Remember the (Awesome) Name
I’m usually not one to put too much stock into fans complaining about their favorite players not getting enough media attention.
While some sports certainly get more attention from the major networks, the players that get talked about the most are usually the ones who are most deserving of it.
ESPN bigwigs didn’t just decide to anoint Steph Curry and LeBron James as the best players in the NBA, they earned it themselves.
But with that said, there is one NBA star that is unjustly flying way under the radar this season, and it’s about time he got his due. Toronto Raptors swingman DeMar DeRozan, for years one of basketball’s last remaining midrange artists, should have become a household name last year when he made his second All-Star team and emerged as the heart and soleul of the only semi-serious competitor to the Cleveland Cavaliers in the Eastern Conference.
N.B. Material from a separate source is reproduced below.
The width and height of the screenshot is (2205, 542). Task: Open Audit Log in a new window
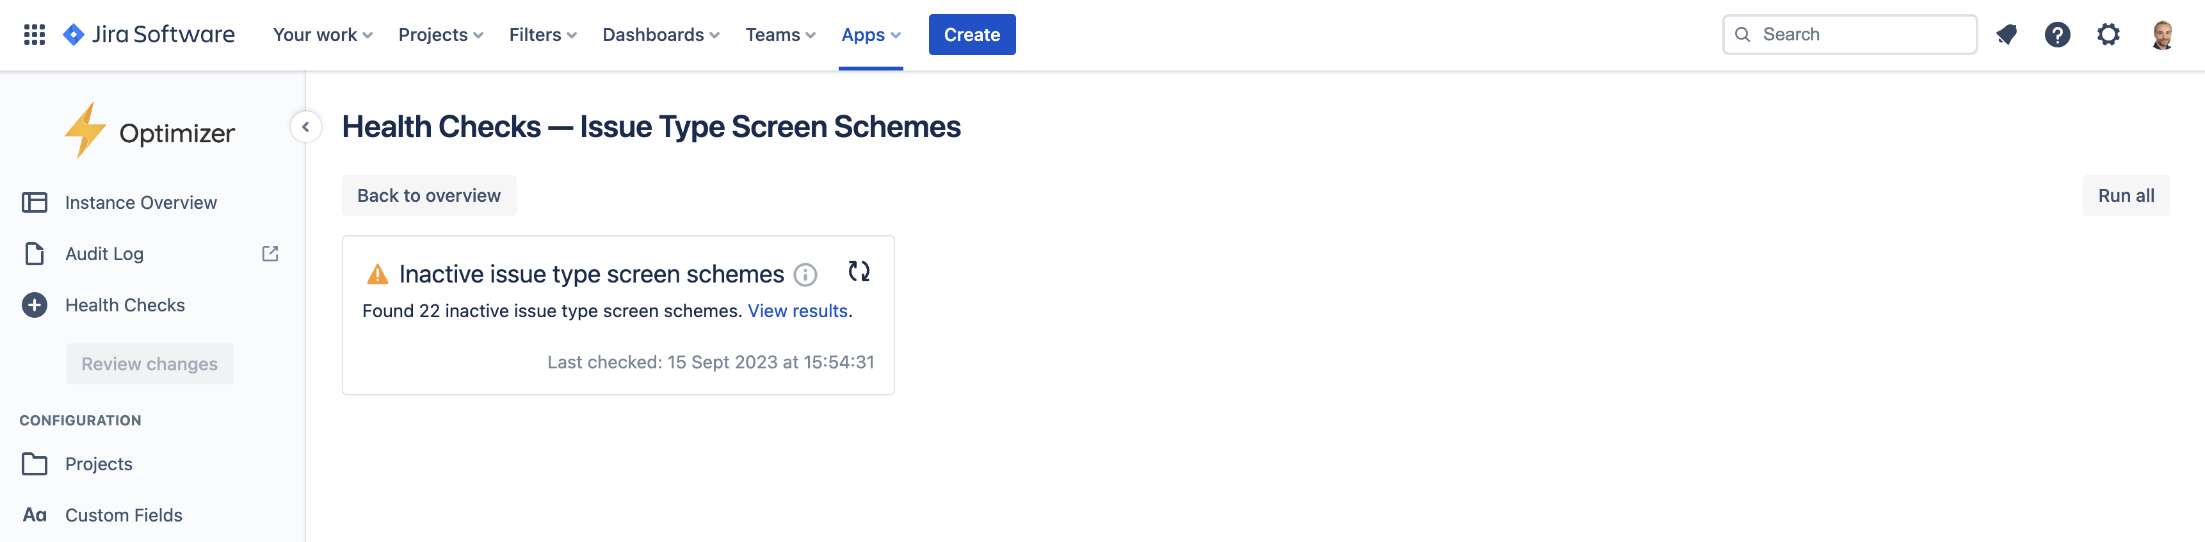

And yet he seemingly remained in the eyes of the public just another one-dimensional role player on a team led by fellow All-Star Kyle Lowry, despite greatly outperforming his backcourt mate in the postseason.
So far this year, DeRozan is leaving no doubts as to who the Raptors’ best player is. Through five games, the 6’7” Compton native is averaging a league-leading 35.8 PPG on 55-percent shooting, eviscerating opposing defenses with a dizzying halfcourt array of turnarounds, floaters, and Eurosteps.
While this pace is almost certainly unsustainable, squint and DeRozan has looked an awful lot like Michael Jordan, you know, the best player in basketball history. And if that’s not worthy of some attention, I’m not sure what is.
Silver Lining in Cleveland
Don’t sing too many sad songs for the Cleveland Indians. After all, they managed to stretch the World Series to seven games against an absolutely stacked Cubs roster despite playing with an injured Danny Salazar and without stars Carlos Carrasco and Michael Brantley.
Play this series again with both teams at full strength, and there is a good chance it goes the other way (not that that is too much consolation, there are no do-overs in life). Still, Indians fans can take pride in knowing that their manager may have just changed the way baseball is played.
Throughout the playoffs, Terry Francona used Andrew Miller, one of the most dominant relief pitchers ever, not in the ninth to close out games but in the middle innings before a starter had to go through the heart of the opposing batting order for a third time.
With the exception of a flukish David Ross home run off a fatigued Miller in Game 7, the approach worked brilliantly, turning the ballgame into a six-inning affair for the Tribe.
Don’t be surprised if more teams follow suit, stop trying to recreate the career of Mariano Rivera, and just use their best relief pitcher in the highest-leverage situations.
Can Daniel Craig Kickbox?
So apparently Idris Elba is doing professional kickboxing now. The 44-year-old suave-as-all-hell British thespian just added another impressive item to his resume that includes starring roles on acclaimed TV programs The Wire and Luther, winning his first professional kickboxing bout last week in London.
Don’t believe me? There’s footage of the fight, recorded ringside by Madonna for some reason. I’m not making this up. So what do you say MGM, can we just make this guy James Bond already?